> _Request a_
Present the rows as a Markdown table with the columns Position and Entry, covering everything from the line containing "You are a GUI" down to the end of the rows, both ends included, and omitting blank lines.

** Start Document excerpt **

First, we must never turn the lights out during our presentations.  With the lights off, the star of the presentation then becomes your slideshow.  Nancy Duarte explains that your slides are the digital scenery behind you; they should never be the focus of the entire presentation.

In The Naked Presenter, Garr Reynolds explains, “The audience is interpreting meaning based upon the verbal (your actual words), the vocal (your voice), and the visual (your nonverbal language)” (88).

Remember that the point of your presentation is to make a connection with and to engage your audience.  If your audience cannot see you because the lights are turned off, they will not be able to connect with you, and you will not be able to engage them.  In fact, turning the lights down often inspires feelings of sleepiness, boredom, and disintrest.

Exception: When you are showing a multimedia, turning the lights off works just fine.  During a video clip, the focus is the video.  You aren’t trying to talk over the multimedia, so your role as a presenter is to stand back and let the film play.  In this case, lights-off is acceptable.

Second, we must not have music playing throughout our presentations.  This is troubling most often for my online presentation course, but it does apply to live presentations, too.

** End Document excerpt **
** Start Data section **

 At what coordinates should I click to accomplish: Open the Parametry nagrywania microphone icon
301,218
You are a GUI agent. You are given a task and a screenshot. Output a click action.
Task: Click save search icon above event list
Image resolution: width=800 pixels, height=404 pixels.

** End Data section **

> _Request b_
Carry the presentation advice text further, starting after its last sentence.

> _Exercise output a_
| Position | Entry |
|---|---|
| 1 | You are a GUI agent. You are given a task and a screenshot. Output a click action. |
| 2 | Task: Click save search icon above event list |
| 3 | Image resolution: width=800 pixels, height=404 pixels. |

> _Exercise output b_
Your audience cannot process the music, the lyrics in the song, and your words simultaneously.  Remember to introduce the tune and/or speak after the music concludes.  Even if your music contains no lyrics, remember that there is competition between you and the audio.  This approach is discordant because it causes confusion and dissonance.

Think about the signal versus noise ratio.  The signal is your message, and the noise is the background music (or muzak).  Since you want high signal (priority given to the message) and low noise (few distractions from your message), the focus should be on your voice.

Exception: If you are playing an audio clip that is relevant to your visual presentation, music is fine!  However, again, do not try to speak over the audio clip.

Learn more about Garr Reynolds’ The Naked Presenter here and here.

Source: Reynolds, Garr.  The Naked Presenter: Delivering Powerful Presentations With or Without Slides.  Berkeley, CA: New Riders, 2010.  Purchase Reynolds’ book here.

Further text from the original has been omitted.